TEXT PROVIDED
How chronic stress leads to hair loss

Mouse hair follicle.
HSCI Principal Faculty member Ya-Chieh Hsu has identified the biological mechanism of how chronic stress leads to hair loss, confirming long-standing observations that the two are connected.
  • What they did: The researchers used a mouse model of chronic stress to study hair follicle stem cells, which regenerate the hair follicle and hair.
  • What they found: The stress hormone corticosterone causes hair follicle stem cells to stay in an extended resting phase without regenerating tissue. The stress signal is first received by dermal cells surrounding the hair follicle, preventing them from releasing Gas6, a molecule that activates stem cells. When researchers added back Gas6, stem cells could regenerate hair even under stress. 
  • Why it matters: The Gas6 pathway is a potential target for promoting hair growth. More broadly, researchers now have a better understanding of how stress plays a role in stem cell biology and cross-organ signaling.

Engineered stem cells target breast cancer that metastasizes to the brain

Cancer and stem cells in the mouse brain.

EXTRACTED RECORDS
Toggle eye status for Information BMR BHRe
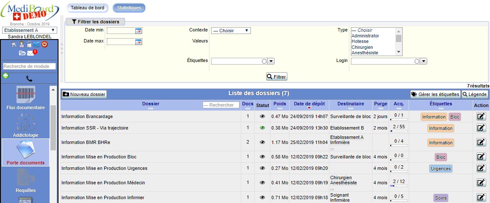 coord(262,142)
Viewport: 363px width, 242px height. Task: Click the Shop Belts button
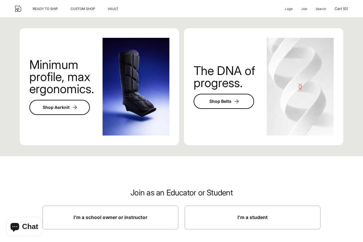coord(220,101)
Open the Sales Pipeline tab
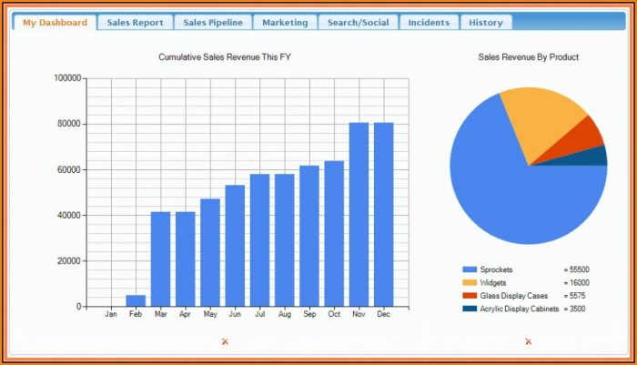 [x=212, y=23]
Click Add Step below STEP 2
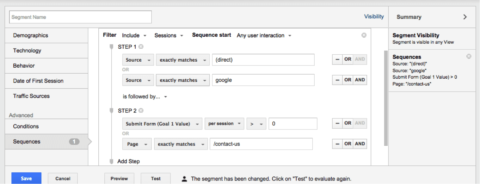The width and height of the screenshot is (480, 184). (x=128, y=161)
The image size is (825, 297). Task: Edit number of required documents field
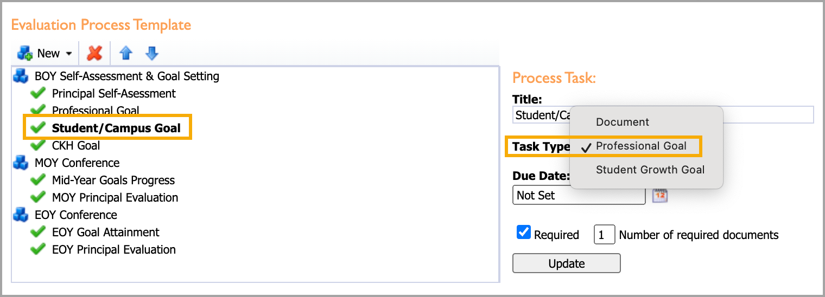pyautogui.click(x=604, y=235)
--
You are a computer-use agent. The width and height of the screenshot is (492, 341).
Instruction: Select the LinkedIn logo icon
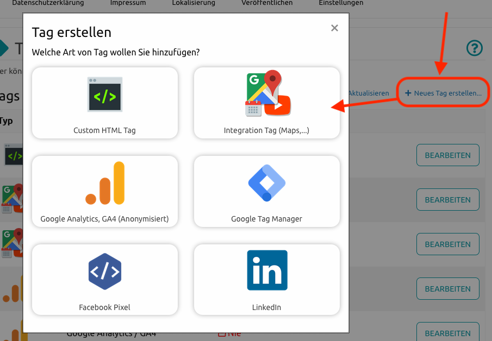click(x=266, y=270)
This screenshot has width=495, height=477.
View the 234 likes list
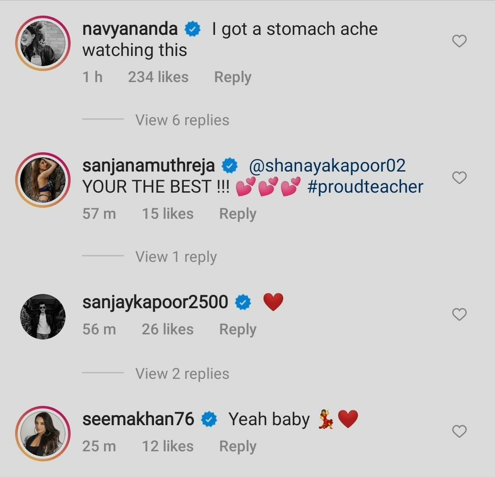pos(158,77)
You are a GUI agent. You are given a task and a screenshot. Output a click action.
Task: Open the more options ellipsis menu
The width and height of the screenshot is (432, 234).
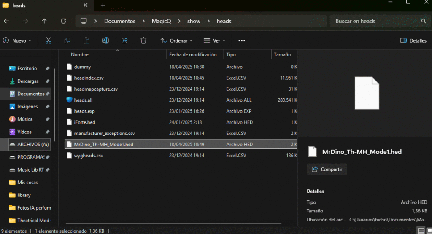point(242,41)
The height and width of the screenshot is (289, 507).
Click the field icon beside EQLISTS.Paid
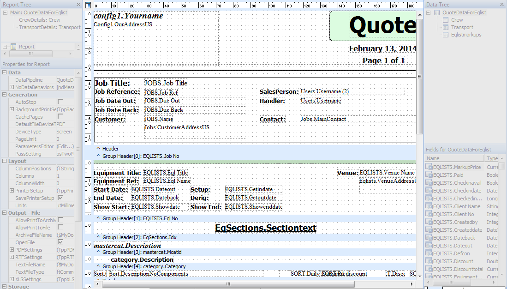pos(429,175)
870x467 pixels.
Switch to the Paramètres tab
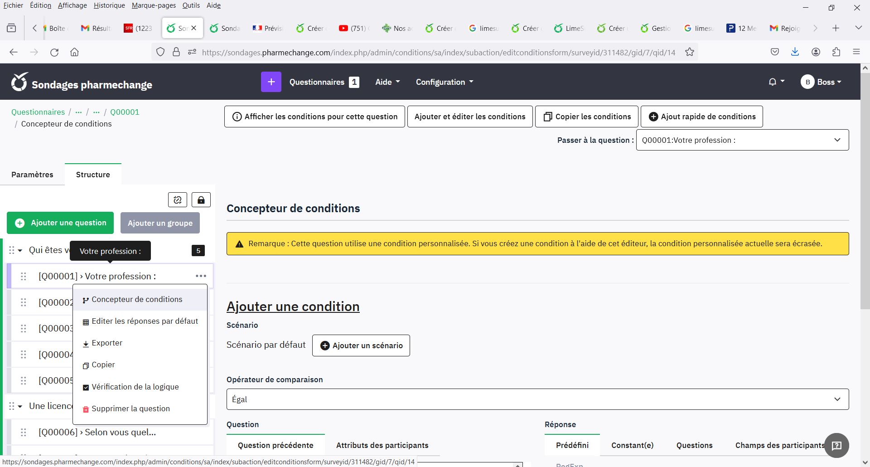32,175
* * *
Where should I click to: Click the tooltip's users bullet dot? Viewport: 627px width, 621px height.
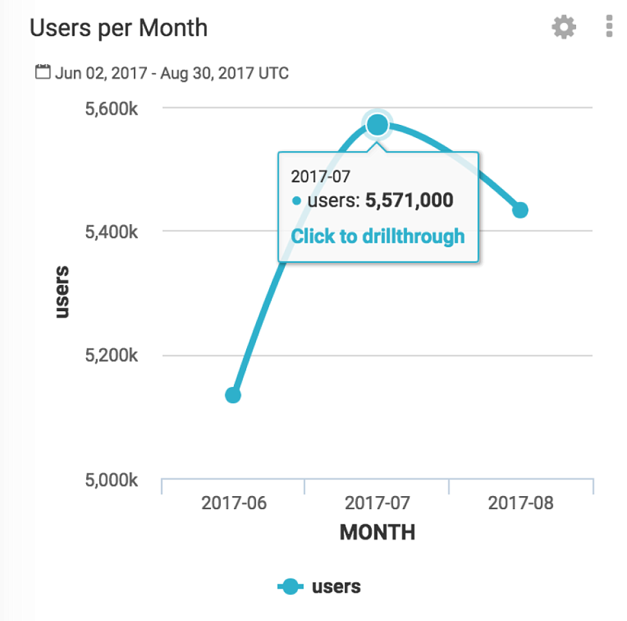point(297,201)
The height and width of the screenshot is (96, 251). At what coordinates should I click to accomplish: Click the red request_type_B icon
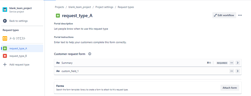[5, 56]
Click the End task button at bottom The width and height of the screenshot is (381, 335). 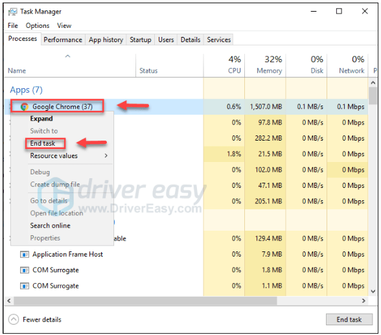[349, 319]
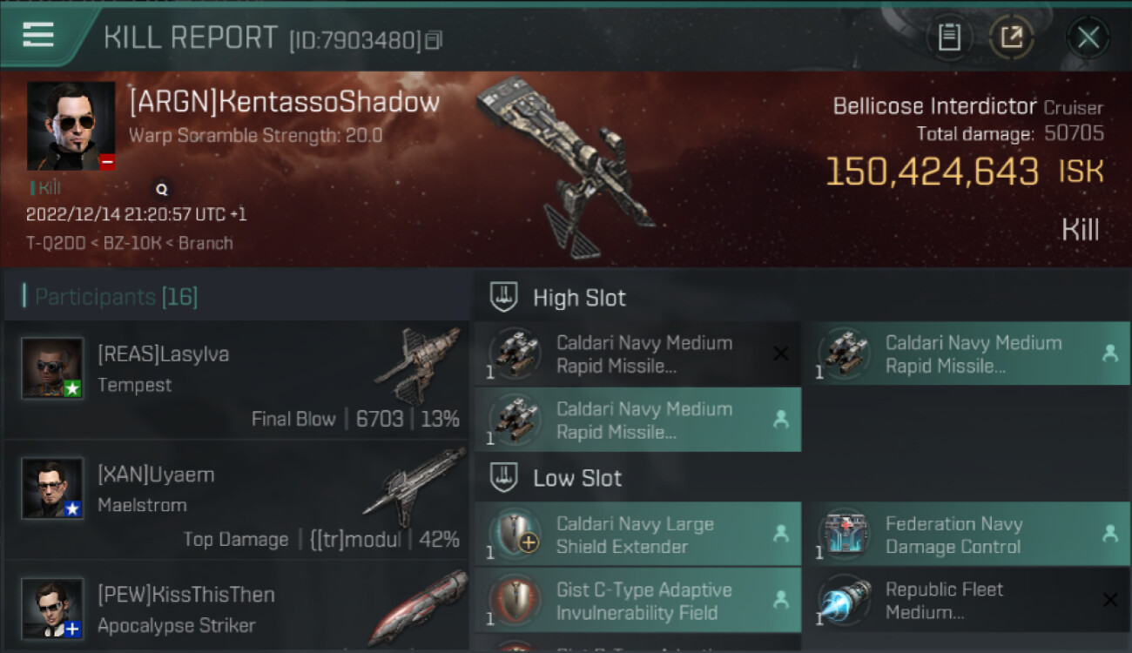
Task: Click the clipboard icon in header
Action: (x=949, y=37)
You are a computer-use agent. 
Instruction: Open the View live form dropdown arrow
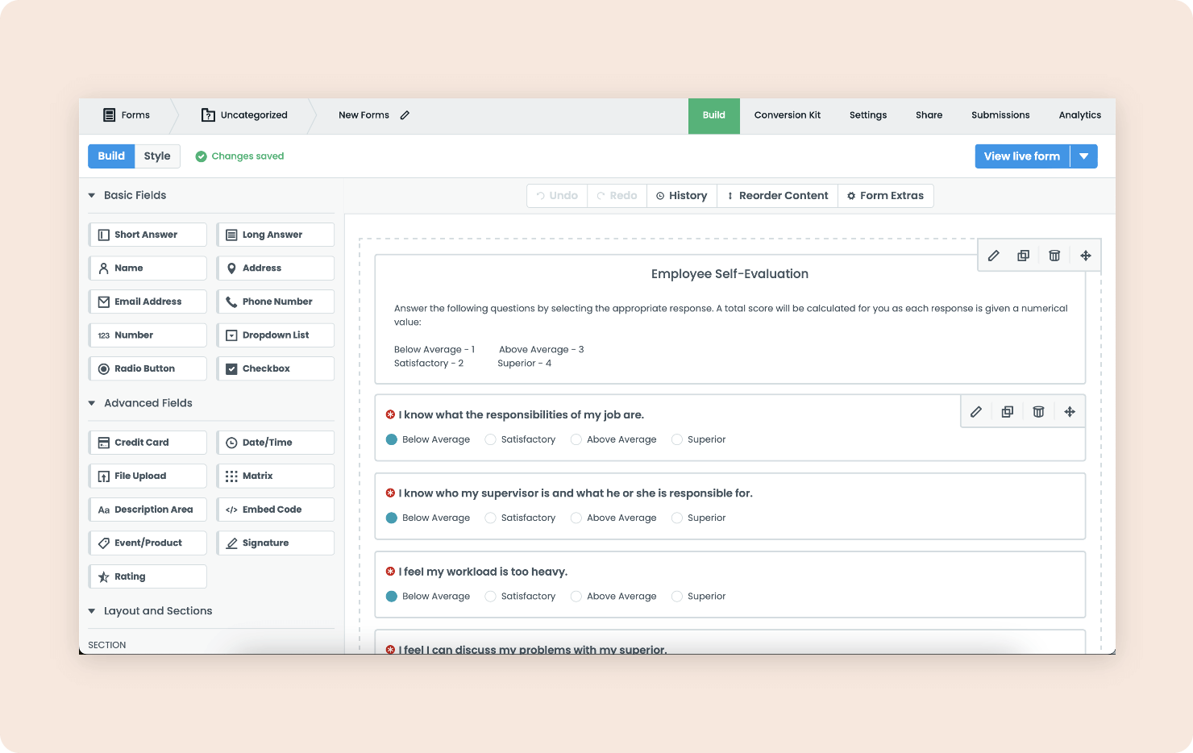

ABOUT THIS EXERCISE
Continue the stem cell research news text, starting after its last line. The entries are not needed here.

EXERCISE ANSWER
HSCI researchers led by Principal Faculty member Khalid Shah have engineered stem cells to target breast cancer that has metastasized to the brain.
  • What they did: The researchers analyzed patient samples of breast cancer that metastasized to the brain, identifying two types of receptors that are important for tumor growth. The researchers engineered stem cells with a molecule that targets both receptor types.
  • What they found: In three different mouse models of brain metastasis, the engineered stem cells successfully crossed the blood-brain barrier and improved survival rates.
  • Why it matters: The stem cell therapy is a promising approach for treating cancer across the blood-brain barrier, which is challenging using most therapeutics.